II. LITERATURE SURVEY
To develop the idea, many different methods were researched and tried to find a suitable implementation, an attempt was made to perform voice conversion that could transform voice from audio to source without losing the essential contents in a language. They used different methods such as voice conversion, vector quantization, contrastive predictive coding, augmentation. The content encoder achieves very good results in capturing the content information.[7] speaker encoding gives fast output but the voice feels little synthetic as compared to speaker adoption [1].

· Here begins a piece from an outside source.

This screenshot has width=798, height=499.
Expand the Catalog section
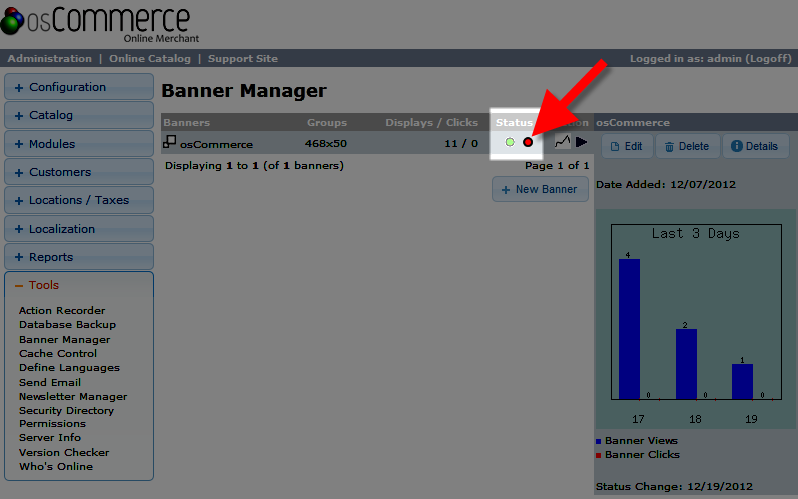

The research also showed that VQVC learns a meaningful embedding space without any supervision. However, some researcher’s say that the naturalness of the human voice has already been reached[5]
III. IMPLEMENTATION
The implementation of the entire system involves processes such as installing required programs, Creating an environment to run the project properly, integrating the datasets, coding, and implementing of Encoder, Synthesizer, and Vocoder. All the coding and required implementations have been done using Python language, as mentioned Python language is used for coding and implementation. Open-source technologies such as Google Tacotron 2 and wavenet modules also have been used.
A. Installations
The mandatory installations which are required to implement the project are:
The above installations were done using the Python pip command in the python shell. After the installation has been completed it is necessary to configure the new installations to build the right environment. This is done with the help of a demo_cli.py file. If the demo_cli.py file is working properly then we have successfully installed and configured the requirements.
B. Dataset Used
The researchers found two different datasets in SV2TTS to train the synthesizer and vocoder. These are LibriSpeech-Clean, and VCTK10, a group of only 109 native English speakers recorded their voices using professional equipment. In all their tests, the VCTK expression was sampled at 48kHz and reduced to 24kHz, which is much higher than LibriSpeech's 16kHz sampling. When it comes to similarity, the synthesizer which is trained on LibriSpeech generalizes is better than on VCTK, however, this comes at the expense of natural speech.
C. Implementation Of Speaker Encoder
The first module to be trained is the Speaker Encoder. It deals with the system's audio input and so includes preprocessing audio training, and visualization models. The Speaker Encoder consists of a 768-hidden-node LSTM3 layer followed by a 256-unit projection layer. While no mention of a projection layer is made in any of the publications, we believe it is just a full-connected layer with 256 outputs per LSTM that is applied to each LSTM output repeatedly. Instead of developing the speaker encoder from scratch, 256 LSTM layers can be used directly for quick prototyping, simplicity, and a lower learning curve. The results are 40-channel log-Mel spectrograms with a 25-ms window width and a 10-ms stage. The L2-normalized hidden state of the last layer, which is a 256-element vector, is the output. A pre-standardization ReLU layer is also included in our solution, with the purpose of making embedding sparse and hence easier to read.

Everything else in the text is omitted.